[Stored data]
◇ ◇ ◇ ◇ ◇ ◇ ◇
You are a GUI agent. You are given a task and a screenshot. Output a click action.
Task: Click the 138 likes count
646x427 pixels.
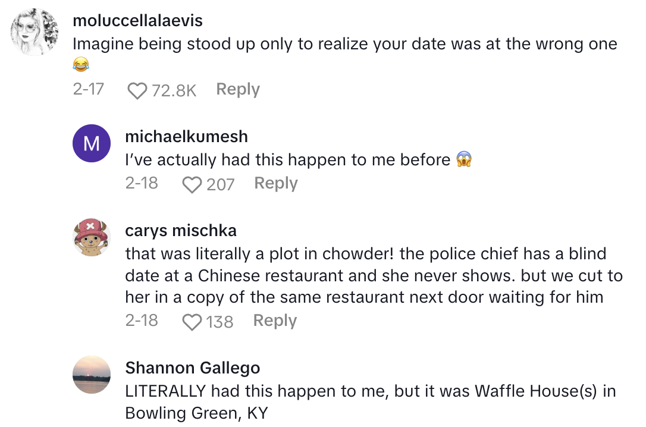point(219,322)
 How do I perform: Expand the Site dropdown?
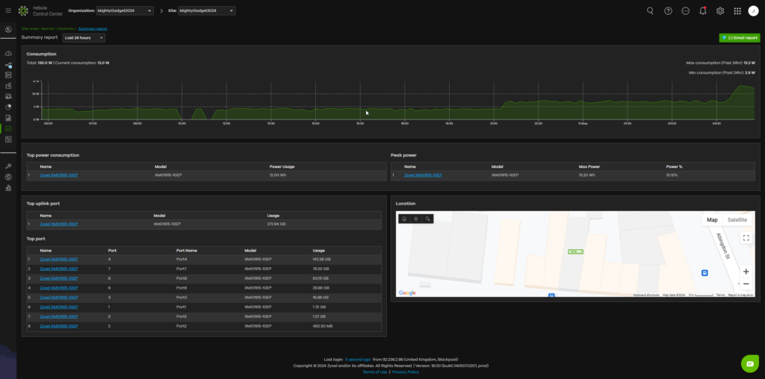coord(207,11)
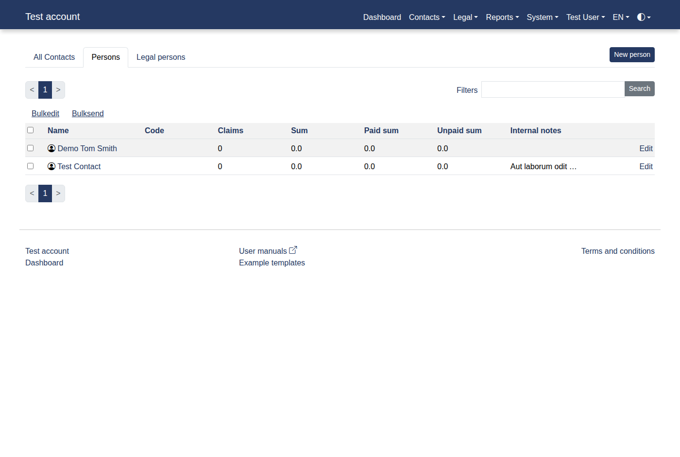Open Edit for Test Contact row
This screenshot has width=680, height=457.
[x=646, y=166]
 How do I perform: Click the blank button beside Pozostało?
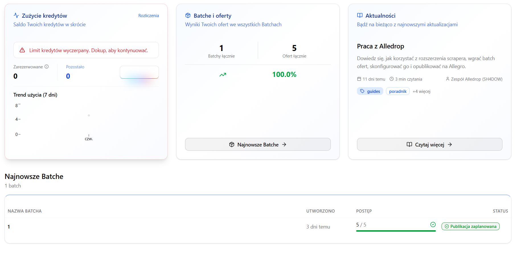pos(139,72)
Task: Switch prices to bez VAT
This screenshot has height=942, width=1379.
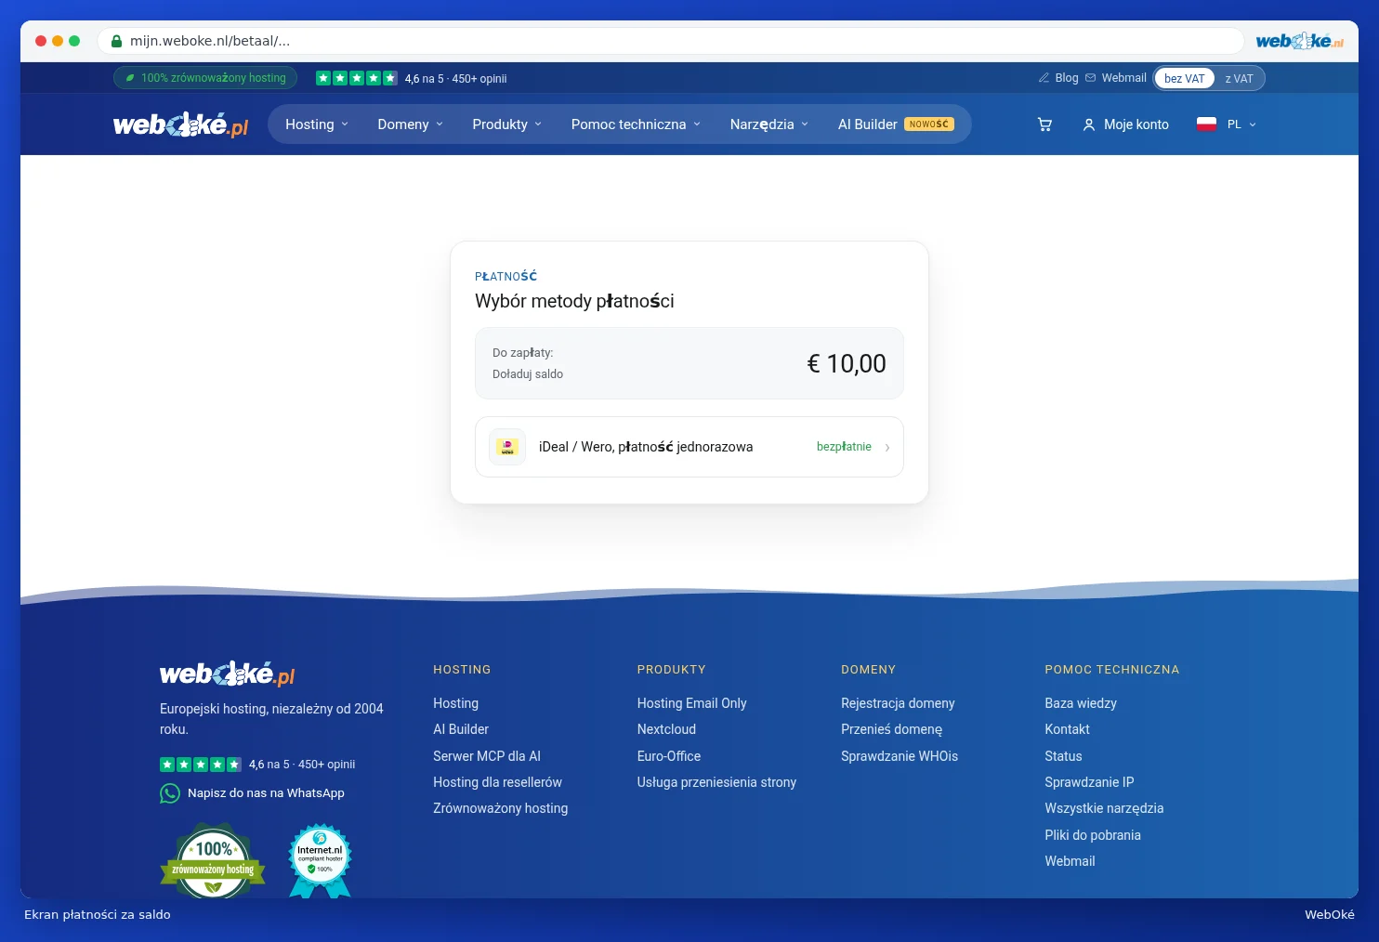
◇ ◇ ◇ ◇ ◇ ◇ ◇
[ASSIGNED TASK] Your copy of the entries must be exact and must contain no pictures.

[TASK ANSWER]
You are a GUI agent. You are given a task and a screenshot. Output a click action.
Task: Click the 138 likes count
646x427 pixels.
point(219,322)
 How do I perform: Expand the Site dropdown?
coord(207,11)
Open Edit for Test Contact row
This screenshot has width=680, height=457.
[x=646, y=166]
 How do I perform: Click the blank button beside Pozostało?
pos(139,72)
Task: Switch prices to bez VAT
This screenshot has height=942, width=1379.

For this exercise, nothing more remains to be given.